SAN DIEGO -- The San Diego County Board of Supervisors Tuesday unanimously passed a record $6.27 billion budget for the coming fiscal year.
The financial plan increases spending by more than an 8 percent over this year's spending, partially made possible by a 4.7-percent projected increase in assessed property values.
The largest share of the budget, 33.6 percent, goes to health and human services: $2.1 billion. Just over 30 percent, or $1.9 billion, goes to public safety.
The largest share of spending in all categories goes toward salaries, which account for $2.23 billion of the total budget. That includes an increase of 167 full-time equivalent positions.

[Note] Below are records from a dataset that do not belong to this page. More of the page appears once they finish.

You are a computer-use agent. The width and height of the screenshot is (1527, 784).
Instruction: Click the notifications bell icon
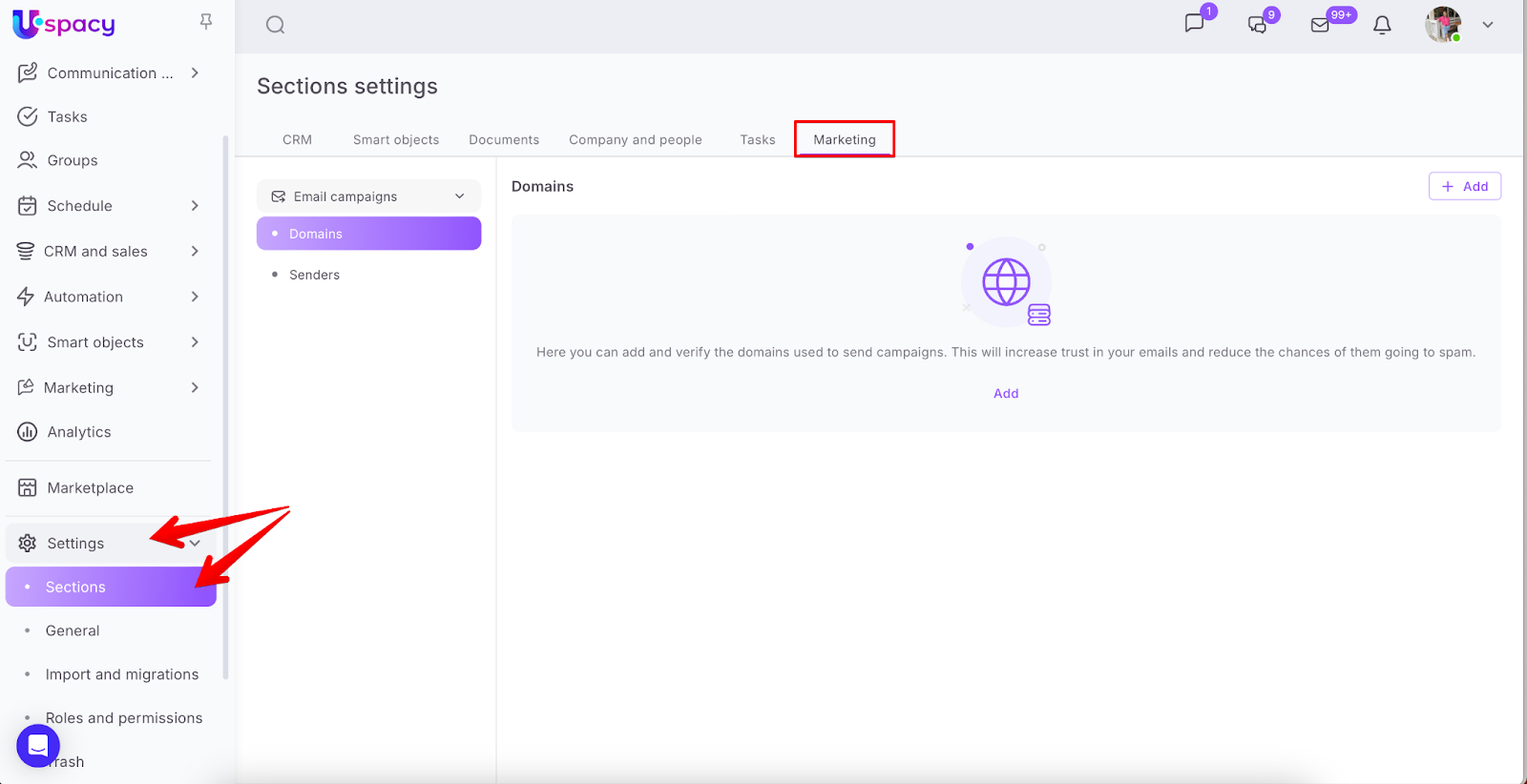click(x=1382, y=25)
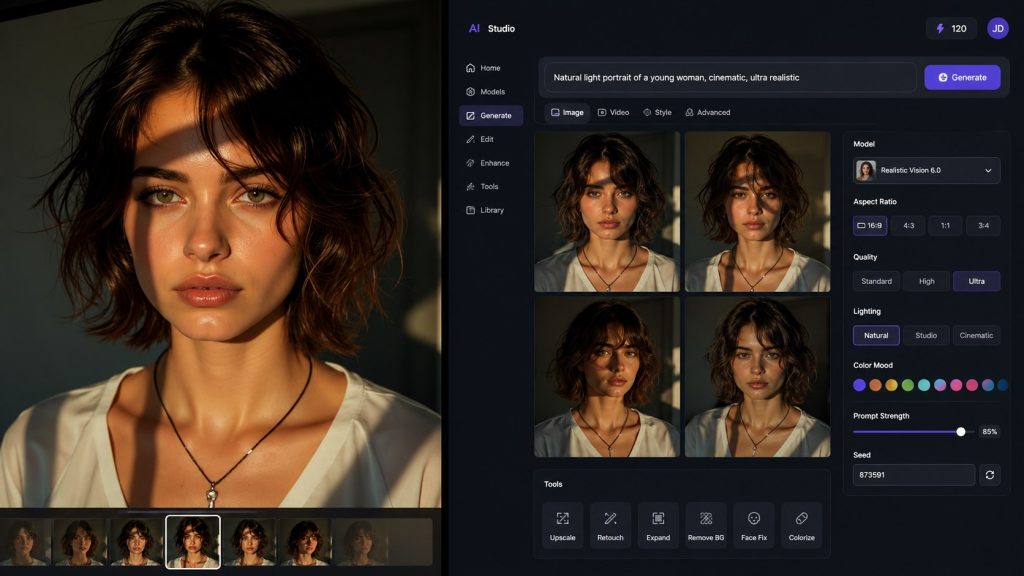
Task: Click the purple Generate button
Action: click(962, 77)
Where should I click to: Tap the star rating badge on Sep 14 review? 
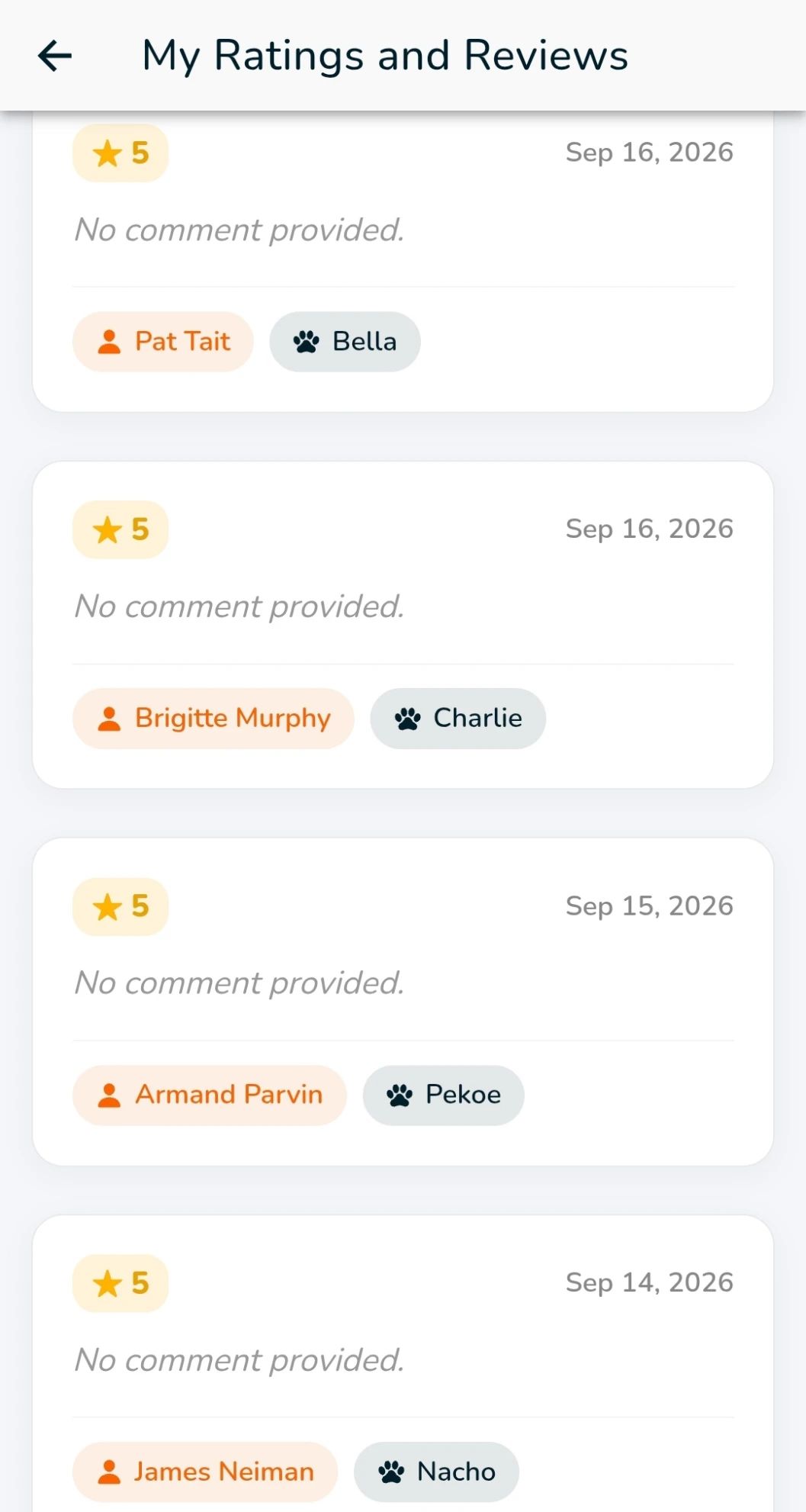120,1284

Aiding the homeless is among the target areas of the budget. For example, the spending plan will pay for a pilot program in which teams of medics and mental health professionals will assist homeless people instead of police.
The budget will also pay for an increase in the number of public health nurses to administer immunizations and tend to other medical needs.
Other areas of spending include two new Live Well Centers in Oceanside and Southeast San Diego. Those centers, intended to bolster self-sufficiency, offer medical and social services under one roof.
Before the board approved the budget though, a group called Invest in San Diego Coalition, took over the public comment portion advocating for the creation of a new department to assist refugees and immigrants. Crystal Irving, who works in child protective services said she was sickened by what she has seen at the border, "it illustrates a need to create a new department to deal with these families."